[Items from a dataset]
------------------------------------------------
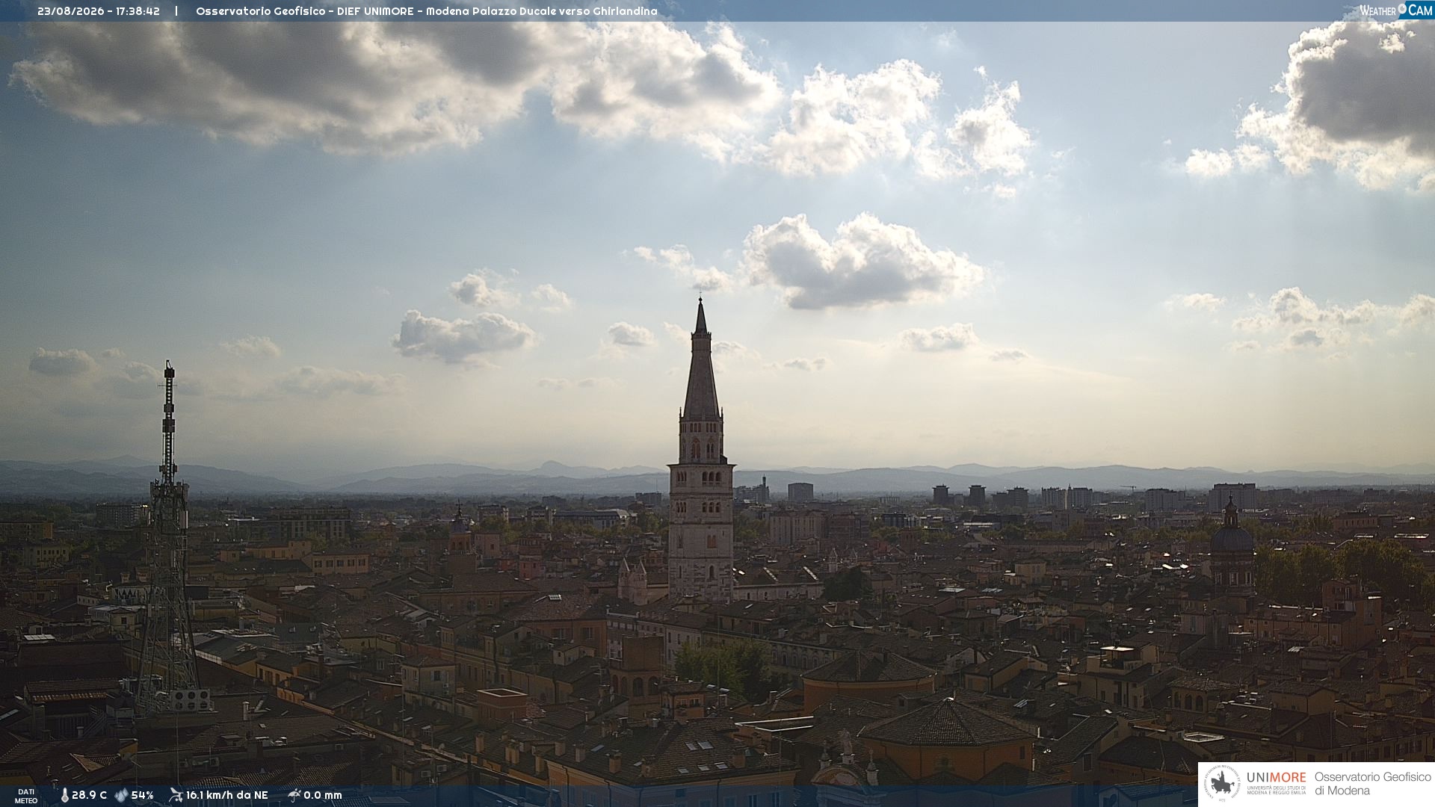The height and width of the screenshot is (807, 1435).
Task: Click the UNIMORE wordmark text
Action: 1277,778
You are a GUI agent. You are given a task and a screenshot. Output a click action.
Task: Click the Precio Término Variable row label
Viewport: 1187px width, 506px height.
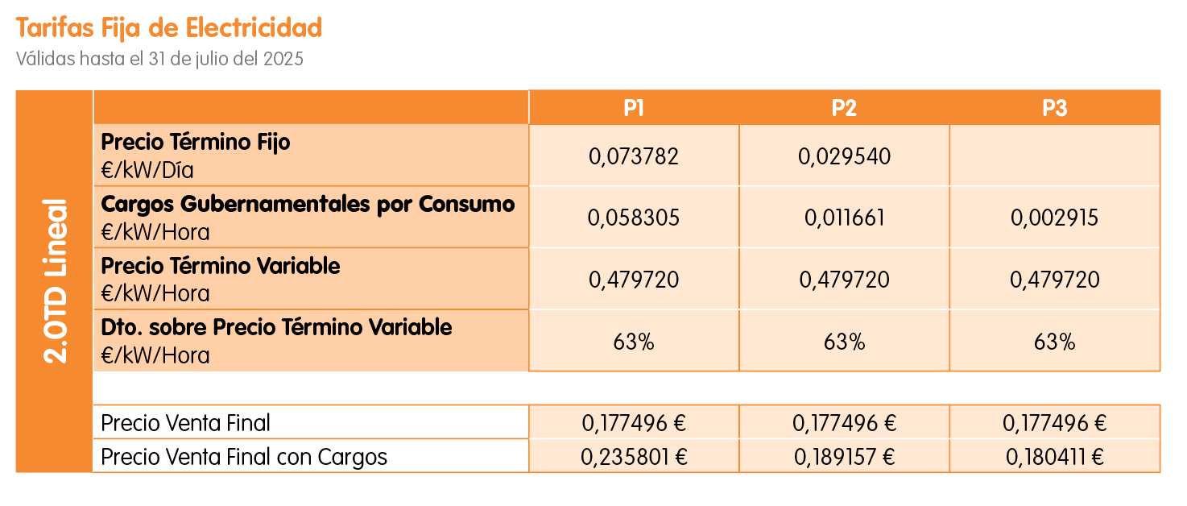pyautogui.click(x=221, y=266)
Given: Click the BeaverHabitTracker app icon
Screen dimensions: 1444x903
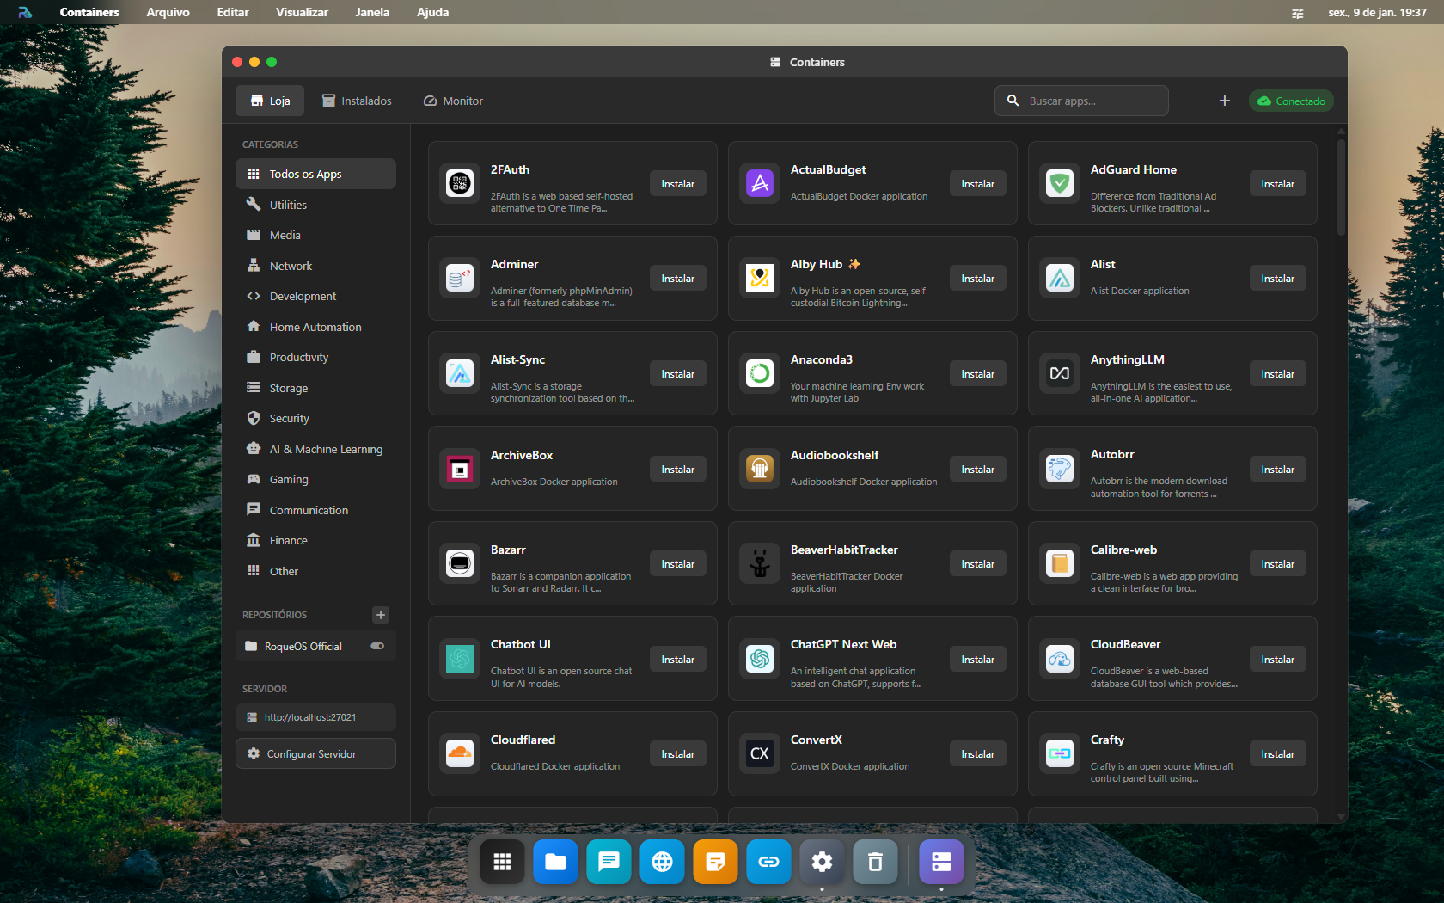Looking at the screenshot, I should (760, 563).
------------------------------------------------
- [EXERCISE GOAL]
Word for word, set down the lines from the line with "Viewport: 1187px width, 506px height." through the last line of the entries, and nothing else; the pictures stay out.

- [ANSWER BOX]
Viewport: 1187px width, 506px height.
pyautogui.click(x=221, y=266)
Given: Click the BeaverHabitTracker app icon
Screen dimensions: 1444x903
Looking at the screenshot, I should (760, 563).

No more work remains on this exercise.